What you return should be only the lines in the entries below between the one holding "1271x806 pixels." and the one holding "Click the '1.", ends included, with every picture left out.

Information shown —
----------------
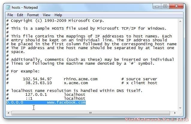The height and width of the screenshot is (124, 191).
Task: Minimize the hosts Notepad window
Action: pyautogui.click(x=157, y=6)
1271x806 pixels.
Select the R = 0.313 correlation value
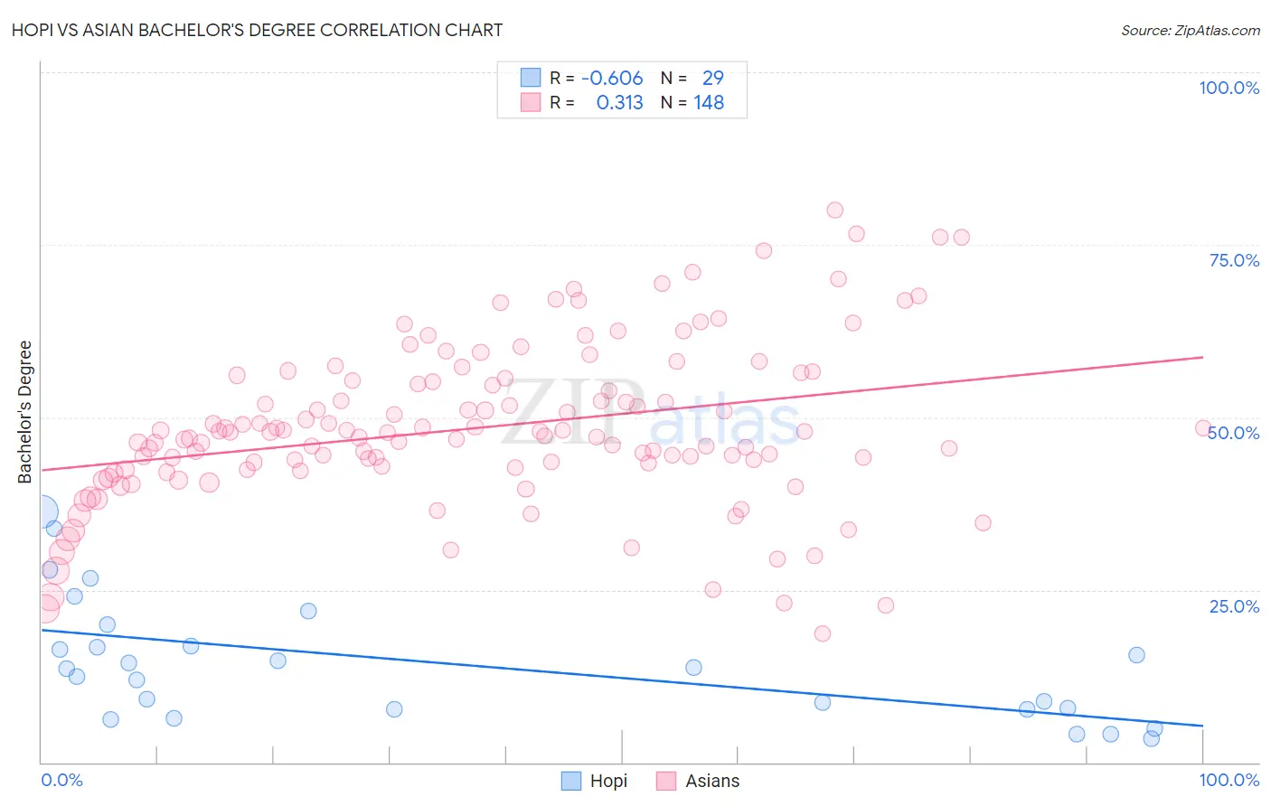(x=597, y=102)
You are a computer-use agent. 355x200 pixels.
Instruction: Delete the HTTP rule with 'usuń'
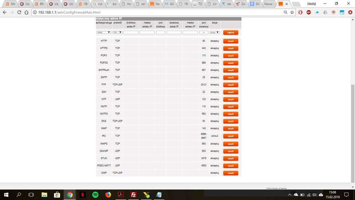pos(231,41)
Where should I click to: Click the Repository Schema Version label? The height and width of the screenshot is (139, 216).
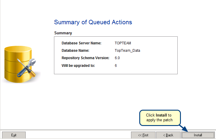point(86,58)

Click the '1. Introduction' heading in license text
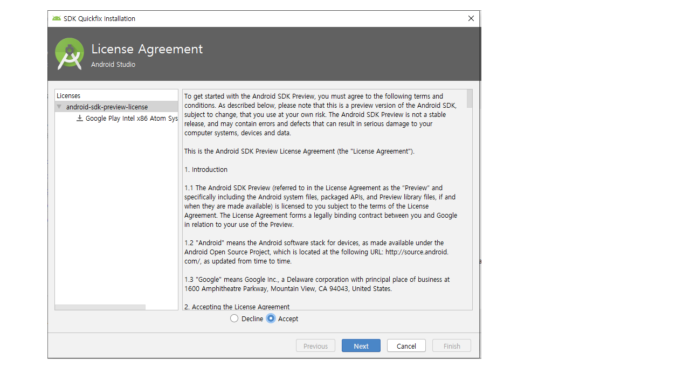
----------------
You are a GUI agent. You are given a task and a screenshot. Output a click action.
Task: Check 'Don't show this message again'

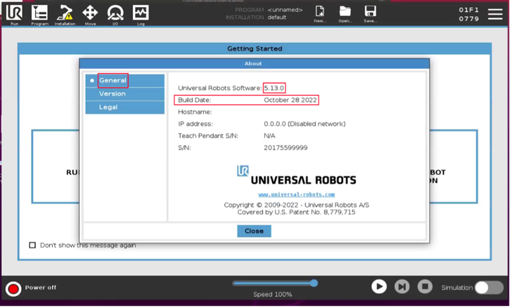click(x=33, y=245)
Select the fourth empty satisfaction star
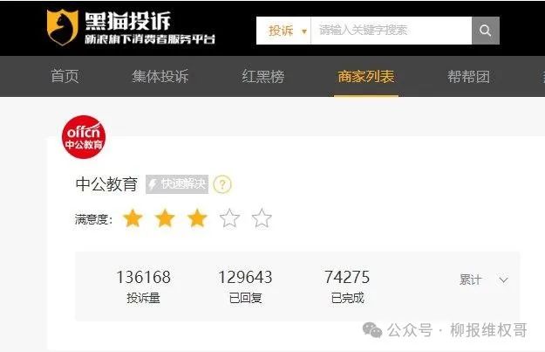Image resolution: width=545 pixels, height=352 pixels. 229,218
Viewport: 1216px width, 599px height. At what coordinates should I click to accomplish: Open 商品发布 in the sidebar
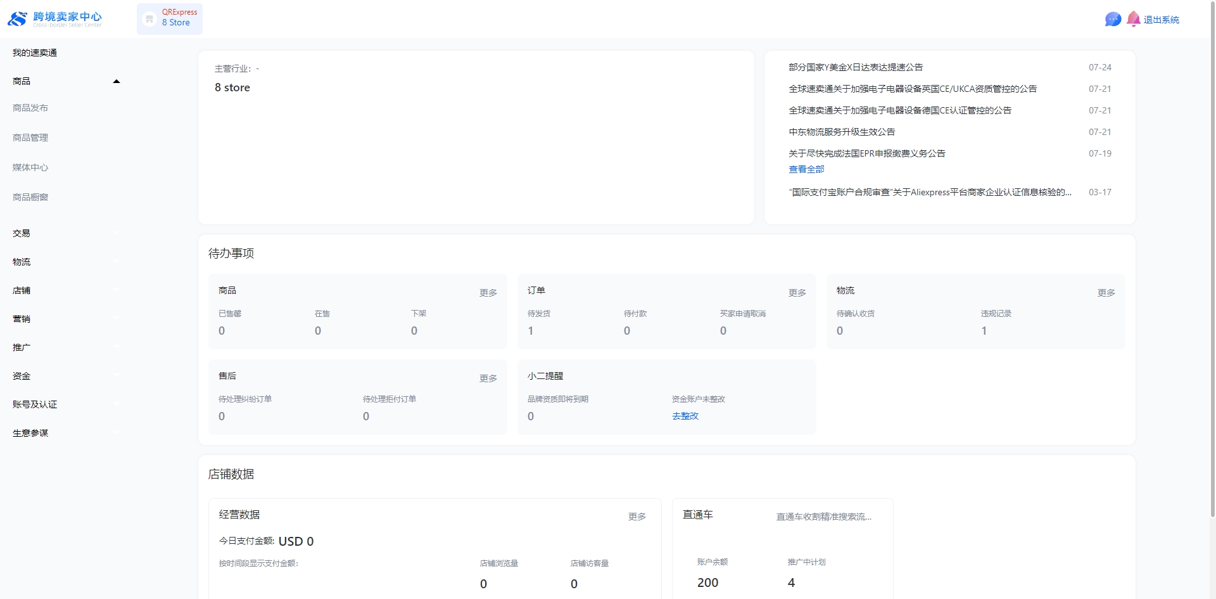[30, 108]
----------------
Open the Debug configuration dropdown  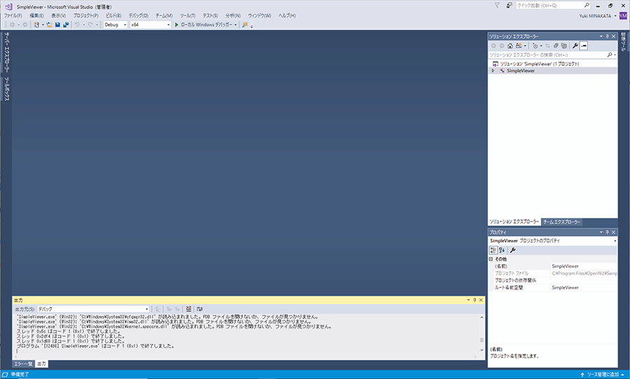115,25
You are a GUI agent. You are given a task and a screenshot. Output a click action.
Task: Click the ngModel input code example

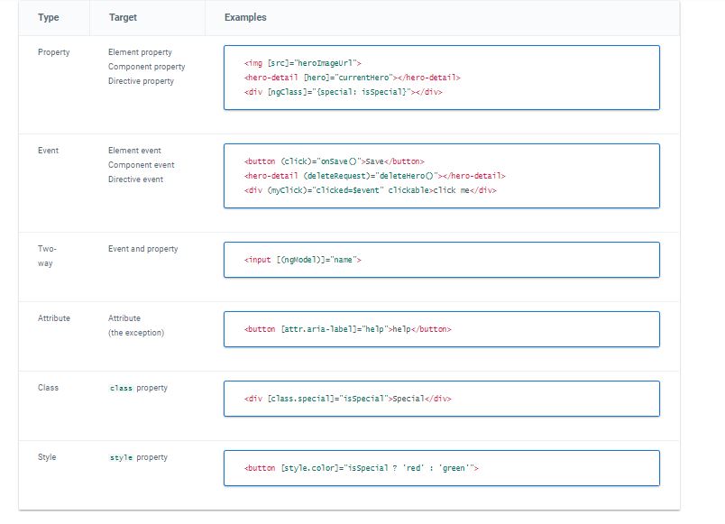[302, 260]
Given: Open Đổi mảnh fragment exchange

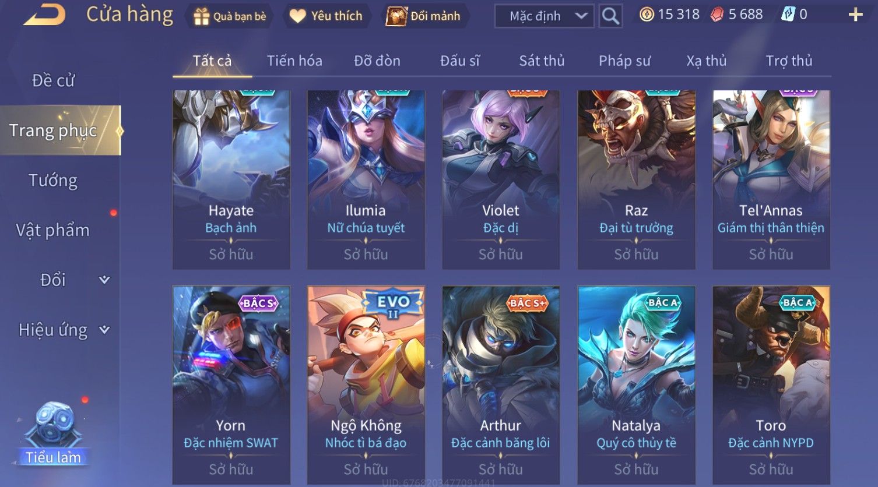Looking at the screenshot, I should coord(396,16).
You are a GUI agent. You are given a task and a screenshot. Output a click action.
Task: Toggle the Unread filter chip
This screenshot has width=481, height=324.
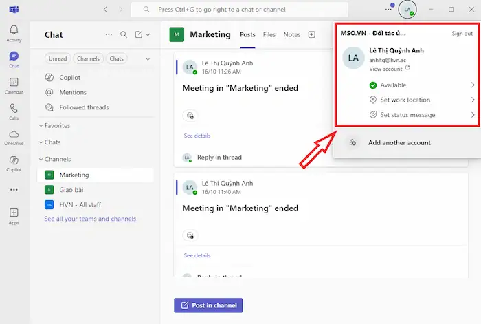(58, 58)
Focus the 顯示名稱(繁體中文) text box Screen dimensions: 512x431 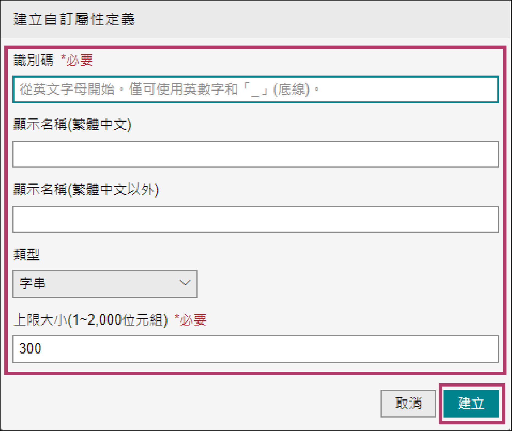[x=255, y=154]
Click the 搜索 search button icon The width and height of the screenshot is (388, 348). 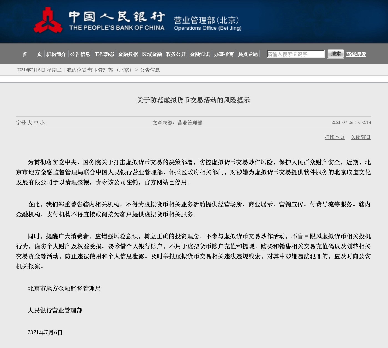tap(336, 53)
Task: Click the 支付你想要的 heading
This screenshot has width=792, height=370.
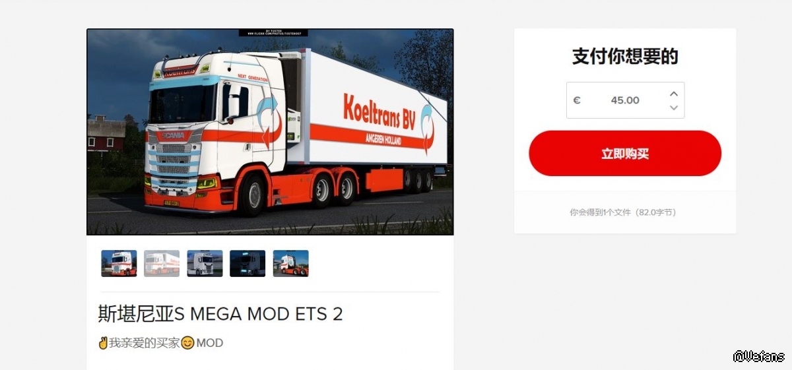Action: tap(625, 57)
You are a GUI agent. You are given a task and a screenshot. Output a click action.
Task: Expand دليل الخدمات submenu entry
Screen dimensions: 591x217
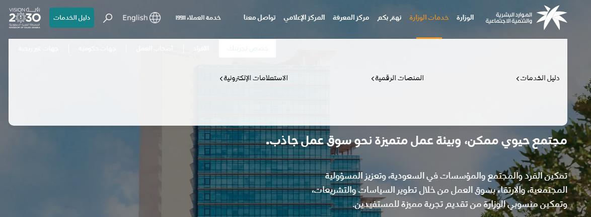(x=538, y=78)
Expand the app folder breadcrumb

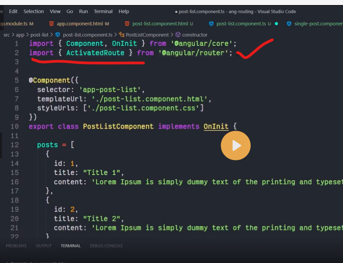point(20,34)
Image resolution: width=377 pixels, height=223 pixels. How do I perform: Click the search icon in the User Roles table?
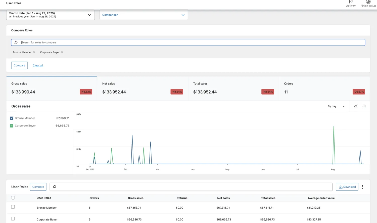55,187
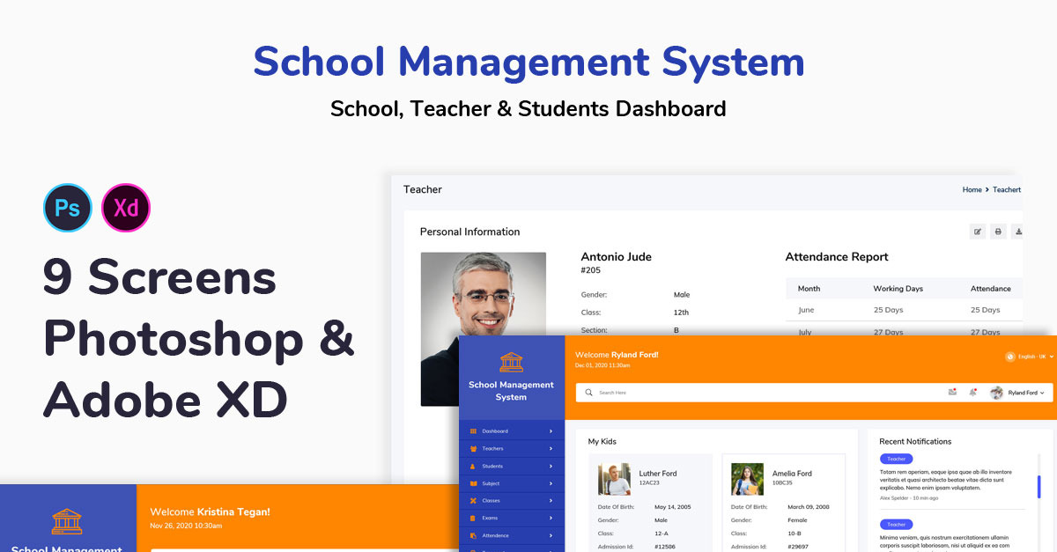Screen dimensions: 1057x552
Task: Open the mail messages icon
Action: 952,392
----------------
Written reply —
1271x806 pixels.
Select the R = 0.313 correlation value
(x=597, y=102)
You are a computer-use agent. 355x200 pixels.
Instruction: Delete the HTTP rule with 'usuń'
pos(231,41)
Where should I click to: Click the Repository Schema Version label? The height and width of the screenshot is (139, 216).
point(86,58)

Click the '1. Introduction' heading in license text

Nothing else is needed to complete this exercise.